# Task inputs:

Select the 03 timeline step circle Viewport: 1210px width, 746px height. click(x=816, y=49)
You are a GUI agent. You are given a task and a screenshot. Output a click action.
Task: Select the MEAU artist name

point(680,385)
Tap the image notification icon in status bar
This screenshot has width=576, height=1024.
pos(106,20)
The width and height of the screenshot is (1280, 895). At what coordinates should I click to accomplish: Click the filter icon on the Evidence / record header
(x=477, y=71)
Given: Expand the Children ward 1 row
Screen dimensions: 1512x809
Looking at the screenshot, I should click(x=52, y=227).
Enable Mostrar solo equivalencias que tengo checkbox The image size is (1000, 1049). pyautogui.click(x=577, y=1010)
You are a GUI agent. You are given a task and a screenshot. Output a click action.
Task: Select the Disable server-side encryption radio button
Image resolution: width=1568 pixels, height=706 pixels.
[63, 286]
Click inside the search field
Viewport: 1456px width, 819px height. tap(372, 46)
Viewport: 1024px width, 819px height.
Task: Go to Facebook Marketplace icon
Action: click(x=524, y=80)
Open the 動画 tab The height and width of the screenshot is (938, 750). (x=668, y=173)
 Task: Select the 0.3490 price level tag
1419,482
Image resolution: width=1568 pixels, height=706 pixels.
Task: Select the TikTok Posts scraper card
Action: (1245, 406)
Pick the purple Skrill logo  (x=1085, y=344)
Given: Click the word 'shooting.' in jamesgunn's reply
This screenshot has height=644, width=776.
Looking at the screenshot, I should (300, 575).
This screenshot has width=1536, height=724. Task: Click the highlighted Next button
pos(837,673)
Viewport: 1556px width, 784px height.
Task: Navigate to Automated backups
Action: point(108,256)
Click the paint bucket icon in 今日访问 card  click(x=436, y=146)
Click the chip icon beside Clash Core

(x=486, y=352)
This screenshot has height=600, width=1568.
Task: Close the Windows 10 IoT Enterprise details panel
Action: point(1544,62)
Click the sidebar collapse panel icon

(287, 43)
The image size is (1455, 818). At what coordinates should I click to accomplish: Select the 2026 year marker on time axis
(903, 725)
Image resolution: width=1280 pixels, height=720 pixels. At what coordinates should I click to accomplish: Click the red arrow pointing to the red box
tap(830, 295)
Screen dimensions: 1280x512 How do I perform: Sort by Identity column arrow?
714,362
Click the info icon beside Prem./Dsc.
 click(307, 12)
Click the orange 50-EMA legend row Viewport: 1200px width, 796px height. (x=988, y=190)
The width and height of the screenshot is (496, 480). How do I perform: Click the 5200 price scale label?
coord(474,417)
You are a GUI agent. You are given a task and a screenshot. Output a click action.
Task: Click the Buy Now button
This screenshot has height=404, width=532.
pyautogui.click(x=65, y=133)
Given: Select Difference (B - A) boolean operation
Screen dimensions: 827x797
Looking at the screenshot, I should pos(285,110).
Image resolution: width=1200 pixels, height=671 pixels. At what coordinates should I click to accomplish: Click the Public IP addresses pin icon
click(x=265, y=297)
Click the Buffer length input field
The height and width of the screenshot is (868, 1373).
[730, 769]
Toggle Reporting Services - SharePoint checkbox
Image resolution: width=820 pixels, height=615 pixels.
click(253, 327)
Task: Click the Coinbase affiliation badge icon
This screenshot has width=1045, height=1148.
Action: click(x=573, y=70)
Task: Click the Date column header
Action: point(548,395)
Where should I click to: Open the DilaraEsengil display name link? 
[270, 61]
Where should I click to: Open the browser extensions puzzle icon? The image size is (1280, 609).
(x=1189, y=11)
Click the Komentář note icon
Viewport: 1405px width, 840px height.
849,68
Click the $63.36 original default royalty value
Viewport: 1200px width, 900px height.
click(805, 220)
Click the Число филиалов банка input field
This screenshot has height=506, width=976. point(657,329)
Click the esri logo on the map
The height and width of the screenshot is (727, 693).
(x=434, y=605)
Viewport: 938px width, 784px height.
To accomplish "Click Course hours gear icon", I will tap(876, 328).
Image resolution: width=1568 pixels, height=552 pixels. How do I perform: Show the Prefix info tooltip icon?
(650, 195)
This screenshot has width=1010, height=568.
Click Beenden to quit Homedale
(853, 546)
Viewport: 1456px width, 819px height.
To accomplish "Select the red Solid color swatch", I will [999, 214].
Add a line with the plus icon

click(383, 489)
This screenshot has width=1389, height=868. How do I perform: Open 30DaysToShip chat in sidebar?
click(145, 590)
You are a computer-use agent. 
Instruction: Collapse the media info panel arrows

# Written task:
Rewrite all the rows above, swapping "paint bucket icon" for "brush icon" and leaving everything else unchanged.

# Completed task:
Select the 03 timeline step circle Viewport: 1210px width, 746px height. click(x=816, y=49)
You are a GUI agent. You are given a task and a screenshot. Output a click action.
Task: Select the MEAU artist name

point(680,385)
Tap the image notification icon in status bar
This screenshot has width=576, height=1024.
pos(106,20)
The width and height of the screenshot is (1280, 895). At what coordinates should I click to accomplish: Click the filter icon on the Evidence / record header
(x=477, y=71)
Given: Expand the Children ward 1 row
Screen dimensions: 1512x809
Looking at the screenshot, I should click(x=52, y=227).
Enable Mostrar solo equivalencias que tengo checkbox The image size is (1000, 1049). pyautogui.click(x=577, y=1010)
You are a GUI agent. You are given a task and a screenshot. Output a click action.
Task: Select the Disable server-side encryption radio button
Image resolution: width=1568 pixels, height=706 pixels.
[63, 286]
Click inside the search field
Viewport: 1456px width, 819px height. tap(372, 46)
Viewport: 1024px width, 819px height.
Task: Go to Facebook Marketplace icon
Action: click(x=524, y=80)
Open the 動画 tab The height and width of the screenshot is (938, 750). (x=668, y=173)
 Task: Select the 0.3490 price level tag
1419,482
Image resolution: width=1568 pixels, height=706 pixels.
Task: Select the TikTok Posts scraper card
Action: (1245, 406)
Pick the purple Skrill logo  (x=1085, y=344)
Given: Click the word 'shooting.' in jamesgunn's reply
This screenshot has height=644, width=776.
Looking at the screenshot, I should (300, 575).
This screenshot has width=1536, height=724. Task: Click the highlighted Next button
pos(837,673)
Viewport: 1556px width, 784px height.
Task: Navigate to Automated backups
Action: point(108,256)
Click the brush icon in 今日访问 card  click(x=436, y=146)
Click the chip icon beside Clash Core

(x=486, y=352)
This screenshot has height=600, width=1568.
Task: Close the Windows 10 IoT Enterprise details panel
Action: point(1544,62)
Click the sidebar collapse panel icon

(287, 43)
The image size is (1455, 818). At what coordinates should I click to accomplish: Select the 2026 year marker on time axis
(903, 725)
Image resolution: width=1280 pixels, height=720 pixels. At what coordinates should I click to accomplish: Click the red arrow pointing to the red box
tap(830, 295)
Screen dimensions: 1280x512 How do I perform: Sort by Identity column arrow?
714,362
Click the info icon beside Prem./Dsc.
 click(307, 12)
Click the orange 50-EMA legend row Viewport: 1200px width, 796px height. (x=988, y=190)
The width and height of the screenshot is (496, 480). How do I perform: Click the 5200 price scale label?
coord(474,417)
You are a GUI agent. You are given a task and a screenshot. Output a click action.
Task: Click the Buy Now button
This screenshot has height=404, width=532.
pyautogui.click(x=65, y=133)
Given: Select Difference (B - A) boolean operation
Screen dimensions: 827x797
Looking at the screenshot, I should pos(285,110).
Image resolution: width=1200 pixels, height=671 pixels. At what coordinates should I click to accomplish: Click the Public IP addresses pin icon
click(x=265, y=297)
Click the Buffer length input field
The height and width of the screenshot is (868, 1373).
[730, 769]
Toggle Reporting Services - SharePoint checkbox
Image resolution: width=820 pixels, height=615 pixels.
click(253, 327)
Task: Click the Coinbase affiliation badge icon
This screenshot has width=1045, height=1148.
Action: click(x=573, y=70)
Task: Click the Date column header
Action: point(548,395)
Where should I click to: Open the DilaraEsengil display name link? 
[270, 61]
Where should I click to: Open the browser extensions puzzle icon? The image size is (1280, 609).
(x=1189, y=11)
Click the Komentář note icon
Viewport: 1405px width, 840px height.
849,68
Click the $63.36 original default royalty value
Viewport: 1200px width, 900px height.
click(805, 220)
Click the Число филиалов банка input field
This screenshot has height=506, width=976. point(657,329)
Click the esri logo on the map
The height and width of the screenshot is (727, 693).
(x=434, y=605)
Viewport: 938px width, 784px height.
To accomplish "Click Course hours gear icon", I will tap(876, 328).
Image resolution: width=1568 pixels, height=552 pixels. How do I perform: Show the Prefix info tooltip icon?
(650, 195)
This screenshot has width=1010, height=568.
Click Beenden to quit Homedale
(853, 546)
Viewport: 1456px width, 819px height.
To accomplish "Select the red Solid color swatch", I will [999, 214].
Add a line with the plus icon

click(383, 489)
This screenshot has width=1389, height=868. How do I perform: Open 30DaysToShip chat in sidebar?
click(145, 590)
You are a computer-use agent. 
Instruction: Collapse the media info panel arrows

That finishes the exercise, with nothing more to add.